§ STATED GOAL
Repeat all of the material below, replacing every "screenshot" with "screen capture" and keeping everything else the same. Leave the pictures out.

§ RECORDED INFORMATION
-*-*-
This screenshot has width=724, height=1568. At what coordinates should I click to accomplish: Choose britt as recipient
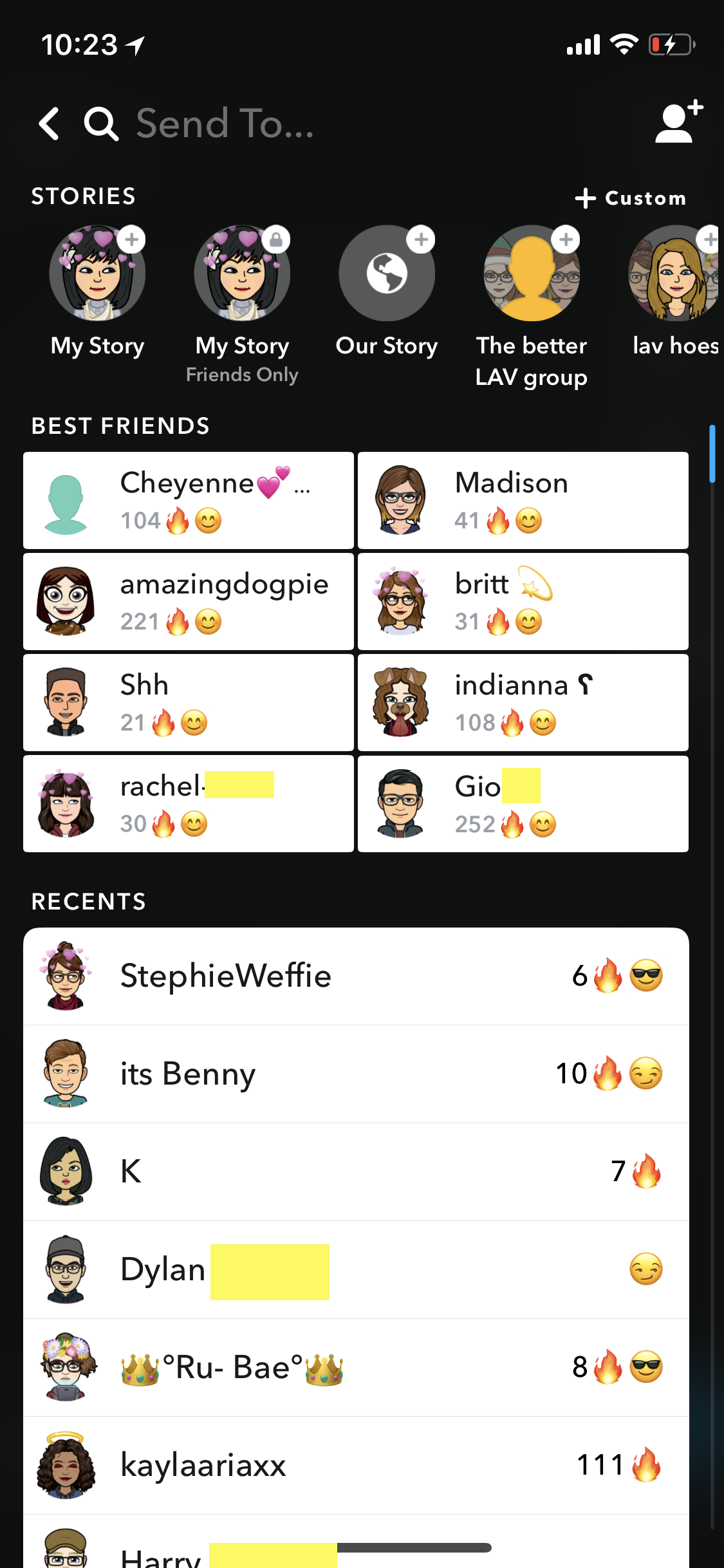tap(523, 601)
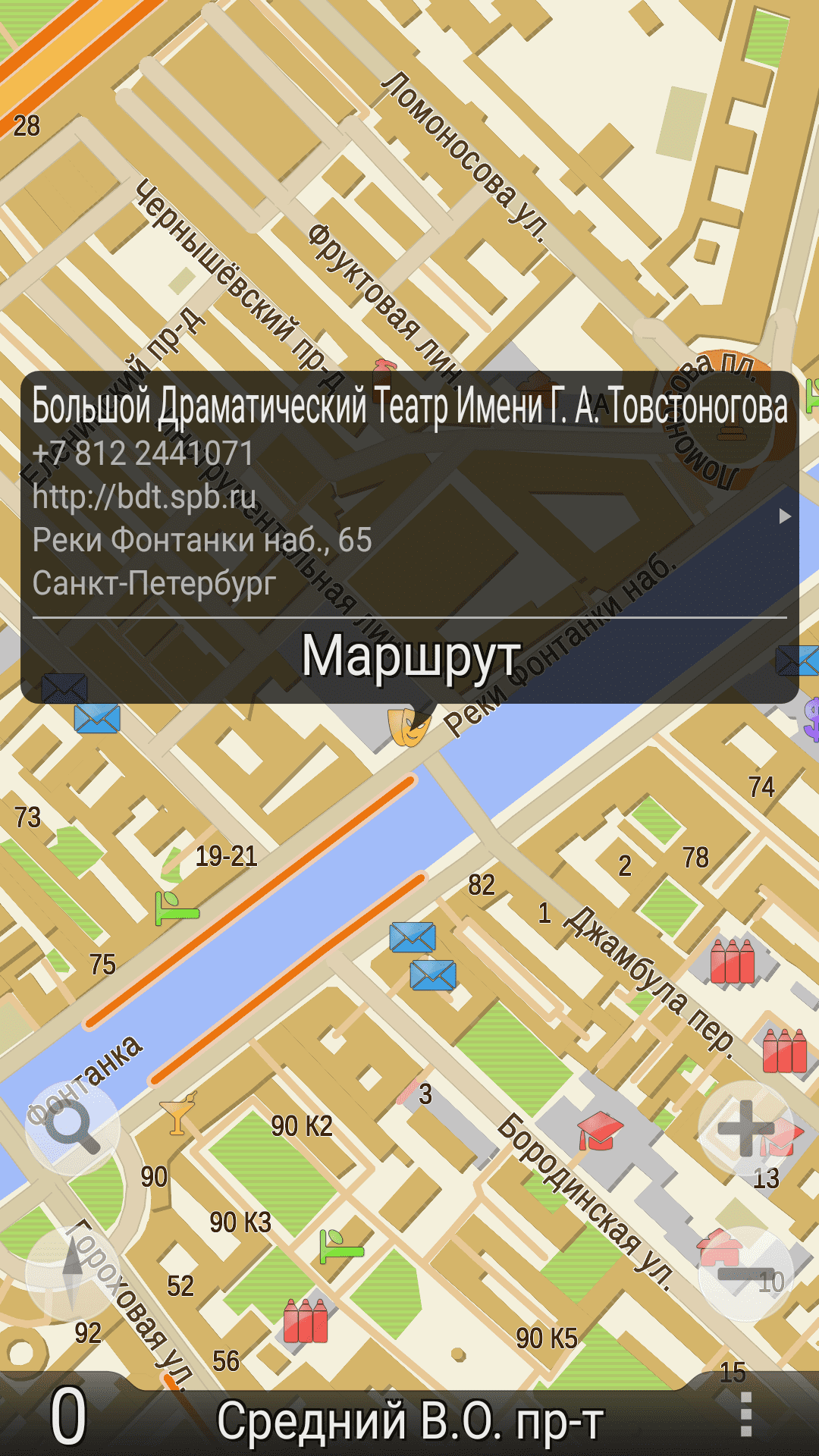Open the http://bdt.spb.ru website link

click(145, 497)
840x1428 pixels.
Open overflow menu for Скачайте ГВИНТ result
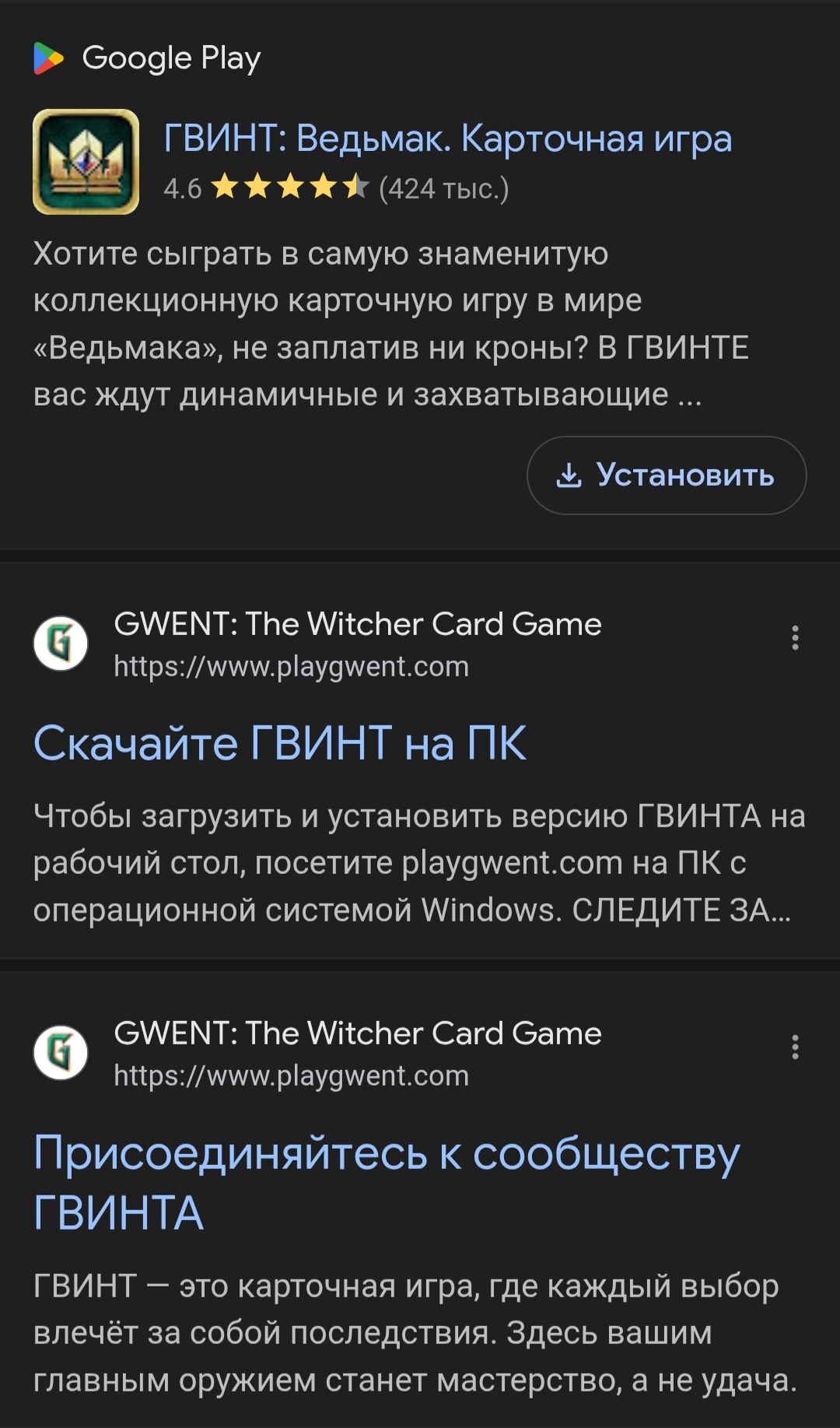click(x=794, y=637)
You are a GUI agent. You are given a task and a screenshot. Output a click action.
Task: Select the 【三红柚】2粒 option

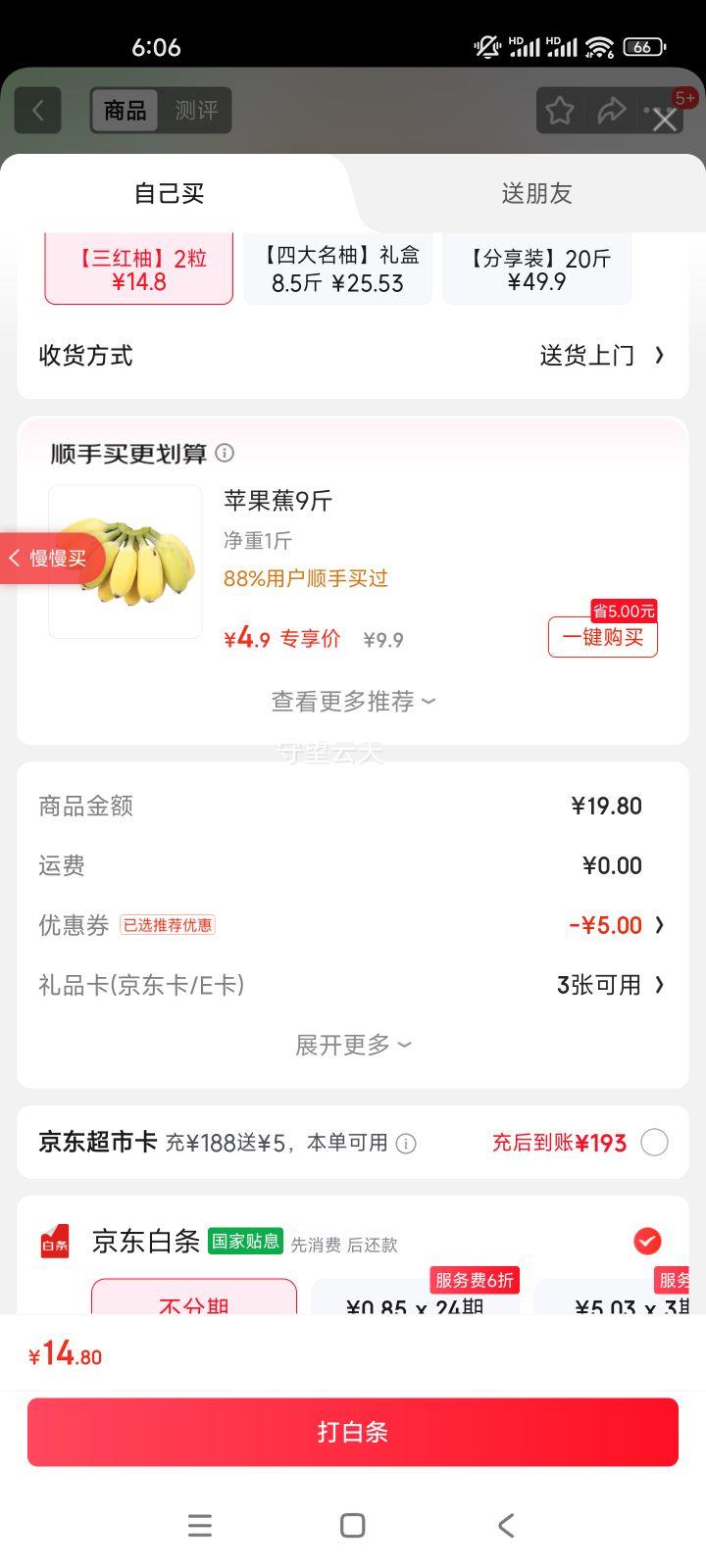[139, 270]
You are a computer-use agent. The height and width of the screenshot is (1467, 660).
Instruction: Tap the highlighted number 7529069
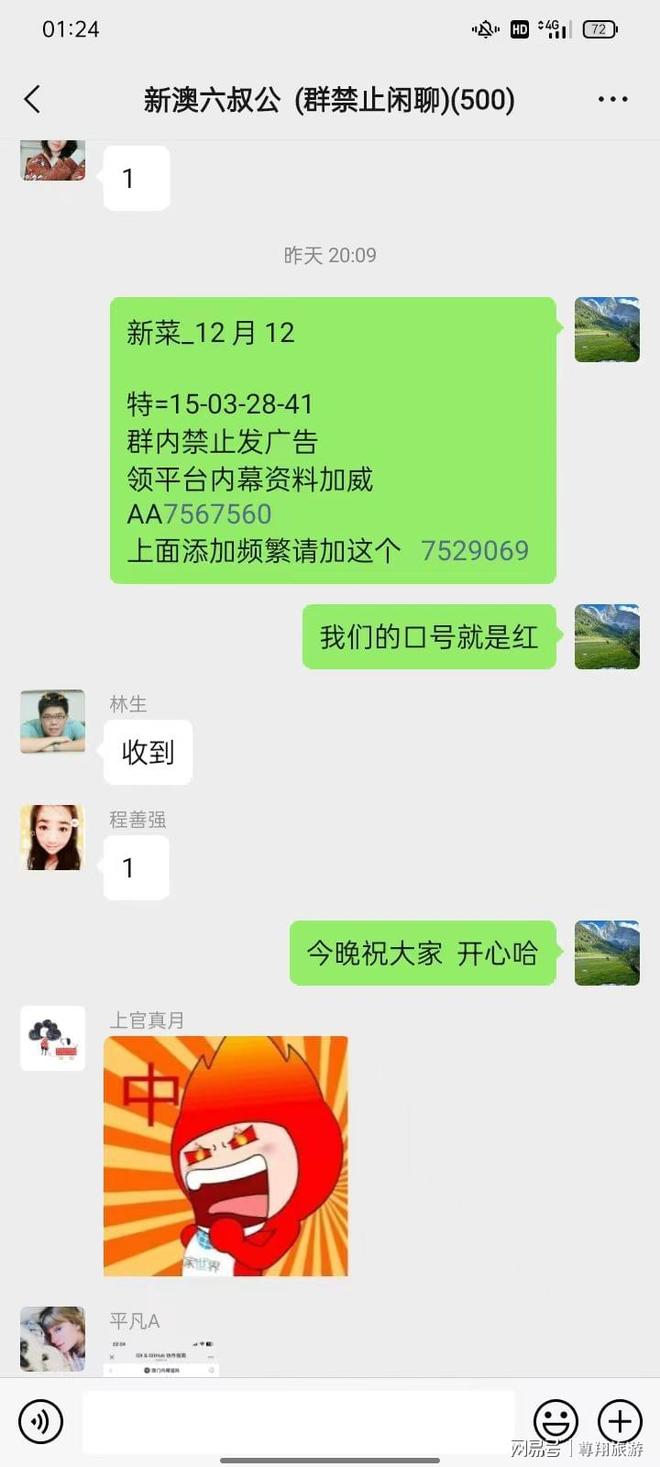[x=475, y=551]
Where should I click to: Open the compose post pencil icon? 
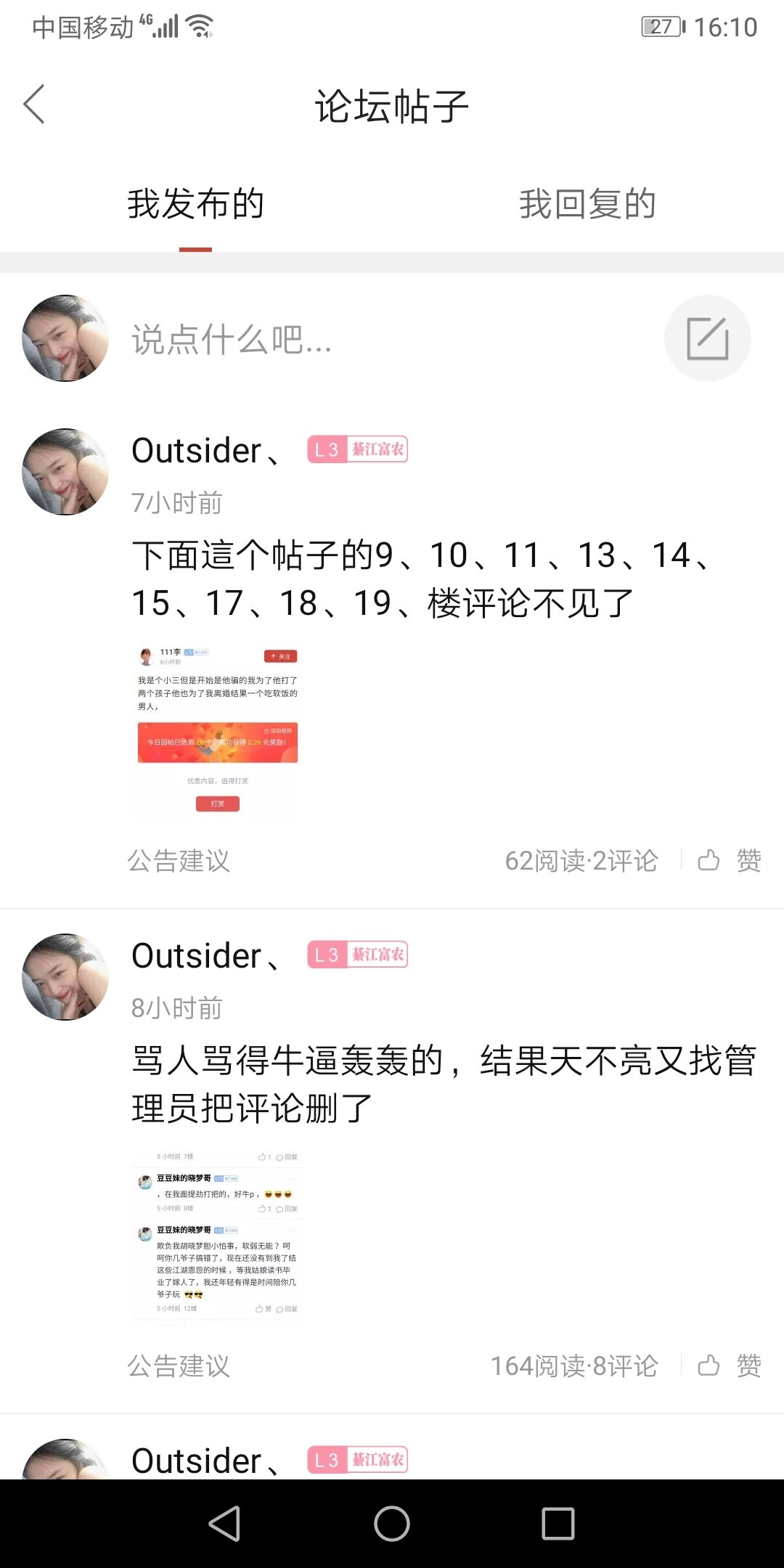click(707, 338)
-*-*-
§ EXPECTED ANSWER
This screen capture has width=724, height=1568. At what coordinates should I click to accomplish: Choose britt as recipient
tap(523, 601)
Open the http://bdt.spb.ru website link

click(145, 497)
840x1428 pixels.
Open overflow menu for Скачайте ГВИНТ result
click(x=794, y=637)
You are a GUI agent. You are given a task and a screen capture. Output a click action.
Task: Select the 【三红柚】2粒 option

[139, 270]
You are a computer-use agent. The height and width of the screen capture is (1467, 660).
Instruction: Tap the highlighted number 7529069
[x=475, y=551]
Where should I click to: Open the compose post pencil icon? 
click(707, 338)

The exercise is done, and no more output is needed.